Не оспаривая хронологические границы истоков национальной школы искусства и роль русского изобразительного искусства, обратим, тем не менее, внимание на важность учета первых станковых рисунков Валиханова как самостоятельного жанра и правомерности их учета как одной из предпосылок графики. При этом возможность рассмотрения станковых рисунков Валиханова с точки зрения графической стратегии и жанровой определенности обусловлена, с нашей точки зрения, в первую очередь характером научного комментария к полевым исследованиям. Вместе с тем в комментариях очевидна значимость взглядов на евразийскую сущность проблемы.
Анализ рисунков Валиханова: с точки зрения станковой живописи, жанровой определенности, степени свободы по отношению к научному наследию помог бы прояснить два вопроса: 1) можно ли считать Валиханова художником; 2) не сдвигаются ли в таком случае историко-культурные границы национальной графики (и изобразительного искусства Казахстана) к середине ХIХ века?
Для ответов на эти вопросы были выбраны следующие подходы. Во-первых, рисунки Валиханова были подвергнуты рассмотрению в контексте породивших их научных работ. Во-вторых, часть рисунков в разных академических изданиях повторяется под разными названиями и включена в разные работы Валиханова, как в случае с рисунком под названием “Казашки у колыбели”[16] и под названием “Уч аяч”[17]. В казахстанском академическом издании рисунок помещен в статью Валиханова “О мусульманстве в степи”, в российском издании – в “Дневник поездки на Иссык-Куль”. Отсюда исследование каждого такого рисунка обусловило выяснение того, меняется ли от этого стратегия автора рисунков?

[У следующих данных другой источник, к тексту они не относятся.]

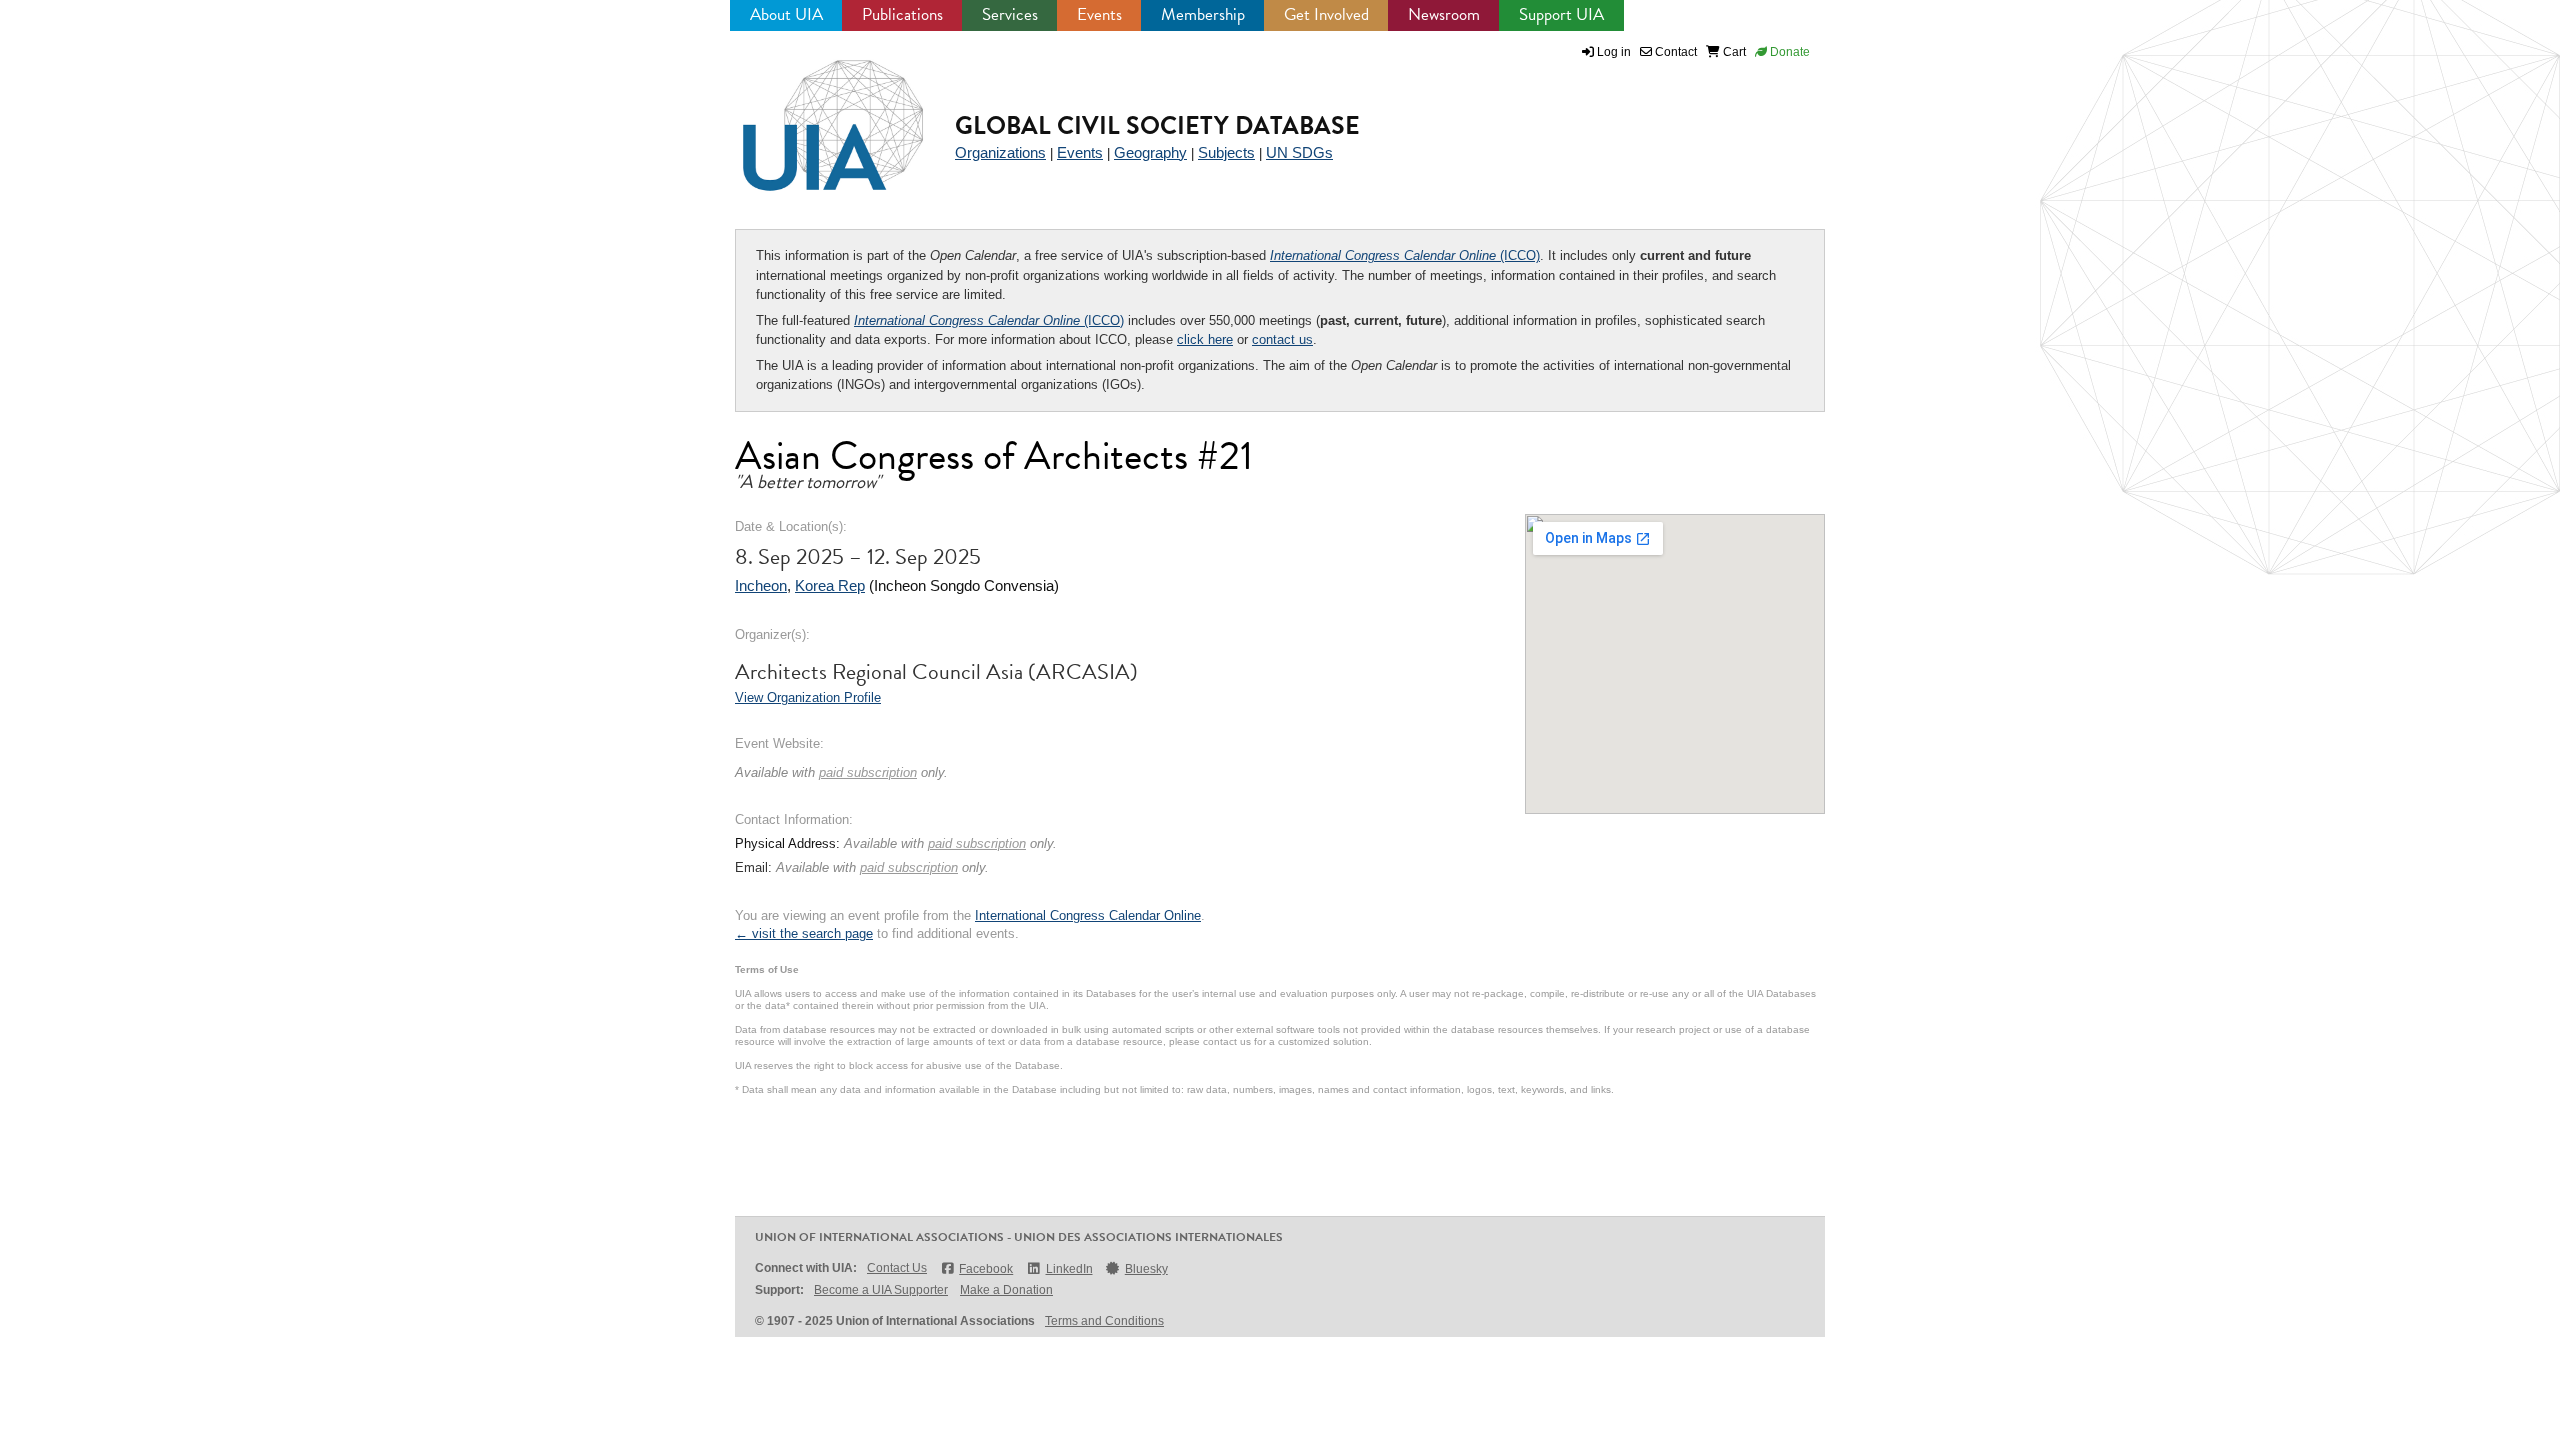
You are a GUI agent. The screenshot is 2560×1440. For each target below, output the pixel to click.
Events (1099, 14)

Если разница является кардинальной, то не говорит ли это о самостоятельности рисунка по отношению к научной работе в жанровом целом?
Страсть к рисованию отличала Валиханова с детства. Он учился у русских художников-топографов и геодезистов, подолгу проживавших в Кушмурунской крепости в семье Валихановых. Первый рисунок Валиханова − “Аул Срымбет”, созданный карандашом в 1850 году[18]. На рисунке воспроизведена фамильная усадьба матери Чингиса, отца Чокана. Здесь прошла большая часть детства Чокана (в советские годы поселок назывался Володаровское, в 90-е годы с приобретением независимости было возвращено исконное название – Срымбет).

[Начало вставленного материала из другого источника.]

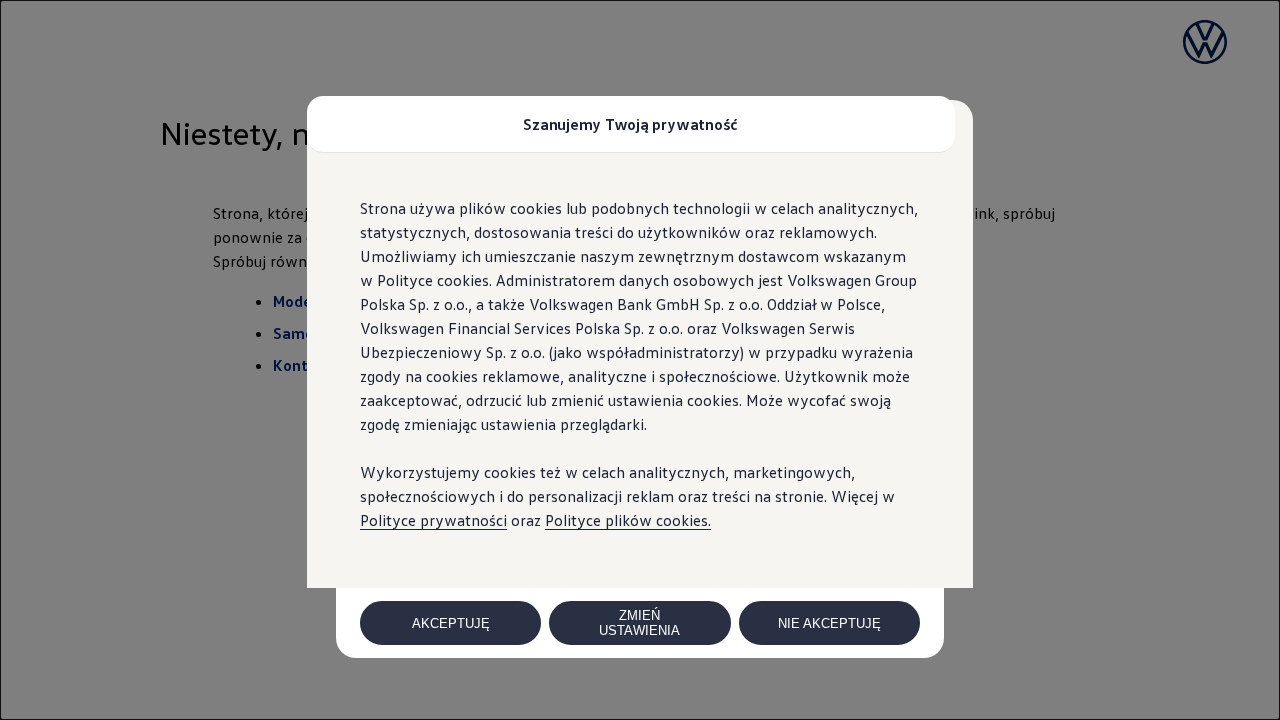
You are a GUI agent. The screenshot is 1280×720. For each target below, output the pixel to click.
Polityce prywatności (433, 520)
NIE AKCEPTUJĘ (829, 623)
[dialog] (640, 360)
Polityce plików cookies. (628, 520)
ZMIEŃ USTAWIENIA (639, 623)
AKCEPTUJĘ (451, 623)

Учеными приводится описание фамильной усадьбы Валихановых, данное офицером генерального штаба А.К. Гейнсом: “Зимовка Чингиса лежит от настоящего места кочевки в 10 верстах. Две живописные горы, покрытые бором, закрывают его усадьбу; пронесшись по каменистому подъему и спуску, мы увидели несколько домиков во вкусе наших помещичьих средней руки, а посредине мечеть. В середине дома, занимаемого Чингисом с женою, убранство подходит к помещичьему”[19].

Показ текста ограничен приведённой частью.